Frontiers in Materials ◽

10.3389/fmats.2020.622479 ◽

2021 ◽

Vol 7 ◽

Author(s):

Hengxiao Xue ◽

Yuanbo Cao ◽

Qi Liu ◽

Hongfei Zhang ◽

Mingliang Zhang

Keyword(s):

Low Temperature ◽

Softening Point ◽

Stability Index ◽

Test Methods ◽

Segregation Index ◽

Rubber Powder ◽

Evaluation Indexes ◽

Modified Asphalt ◽

Powder Content ◽

Storage Properties

Ground tires are one of the main sources of urban solid waste. Rubber powder-modified asphalt provides an effective method to solve the problem, and it presents good high- and low-temperature performance in sustainable pavement construction.
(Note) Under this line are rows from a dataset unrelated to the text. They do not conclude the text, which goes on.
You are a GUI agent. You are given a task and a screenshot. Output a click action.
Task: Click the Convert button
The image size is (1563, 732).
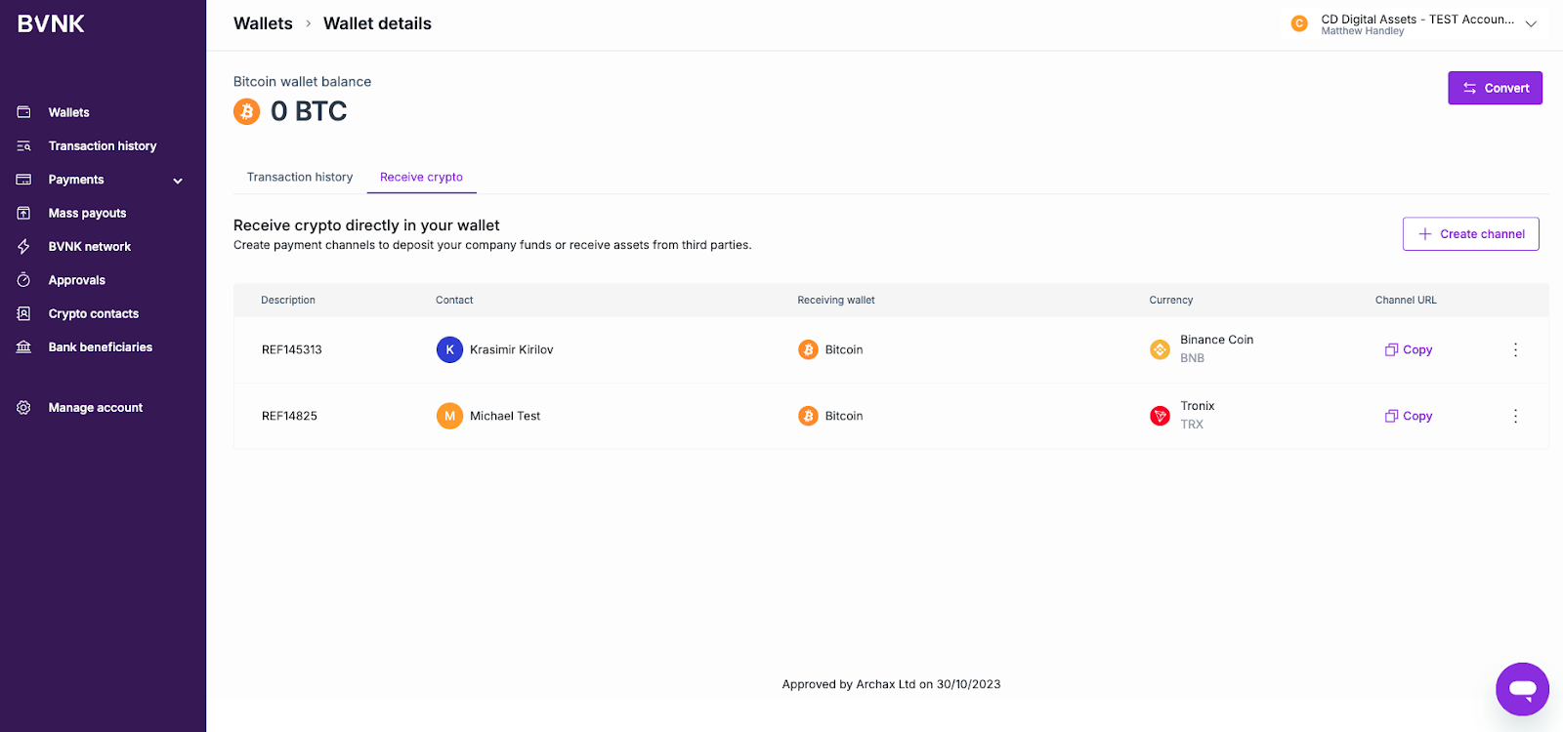pos(1495,88)
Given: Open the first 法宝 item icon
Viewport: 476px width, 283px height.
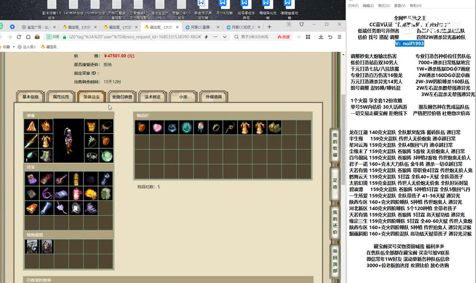Looking at the screenshot, I should (32, 180).
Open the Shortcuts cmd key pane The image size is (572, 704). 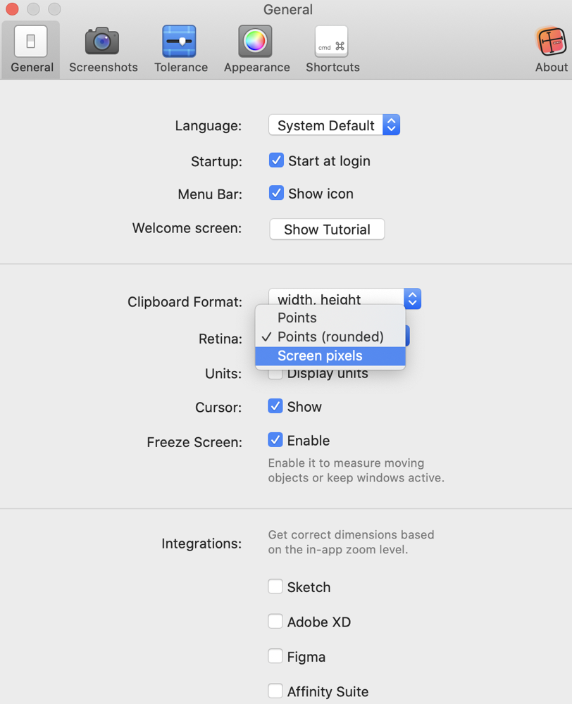[332, 49]
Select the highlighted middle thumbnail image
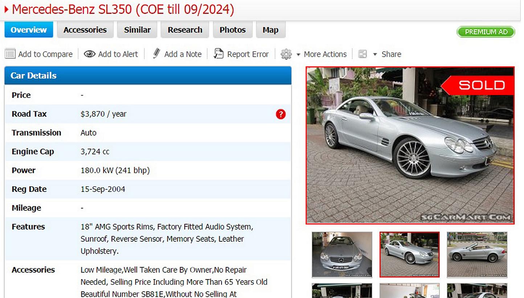 click(409, 254)
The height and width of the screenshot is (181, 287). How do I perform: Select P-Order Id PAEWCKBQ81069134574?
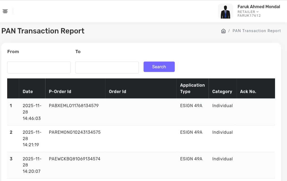75,159
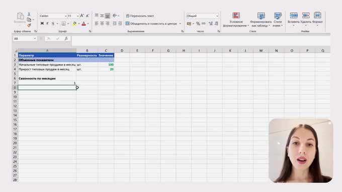Viewport: 342px width, 192px height.
Task: Click the Name Box showing A8
Action: pos(25,39)
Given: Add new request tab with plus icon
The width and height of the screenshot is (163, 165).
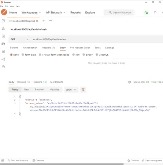Looking at the screenshot, I should click(44, 21).
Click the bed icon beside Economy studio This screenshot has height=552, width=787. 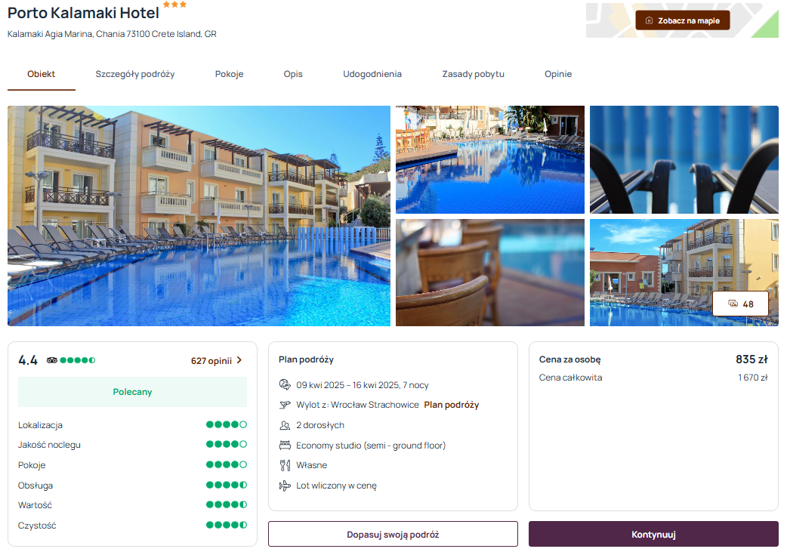[285, 445]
However, the storage properties of rubber powder-modified asphalts prepared from the traditional low-temperature shear mixing method are unstable, which restricts their application. In this study, four test methods (the softening-point test; the dynamic shear rheological test; the Laboratory Asphalt Stability Test; and fluorescence image analysis) and six evaluation indexes (the softening-point difference Sdiff, the segregation percentage Sp, the segregation index Ise, the segregation rate Rs, the degradation rate Rd, and the stability index Ist) were employed to analyze the storage abilities of asphalts modified by various activated rubber powder contents. The results show that the storage properties have a positive correlation with rubber powder content in the modified asphalt, and a rubber powder content of 60% is proven to be the optimum mixing amount. The rubber powders can distribute uniformly in the asphalt matrix when mixed below the optimum mixing amount; otherwise a rubber powder agglomeration is formed. The quantitative morphology analysis results are in good agreement with the laboratory test conclusions. The activated rubber powder shows better compatibility compared with ordinary rubber powders and presents a promising method to treat waste ground tires.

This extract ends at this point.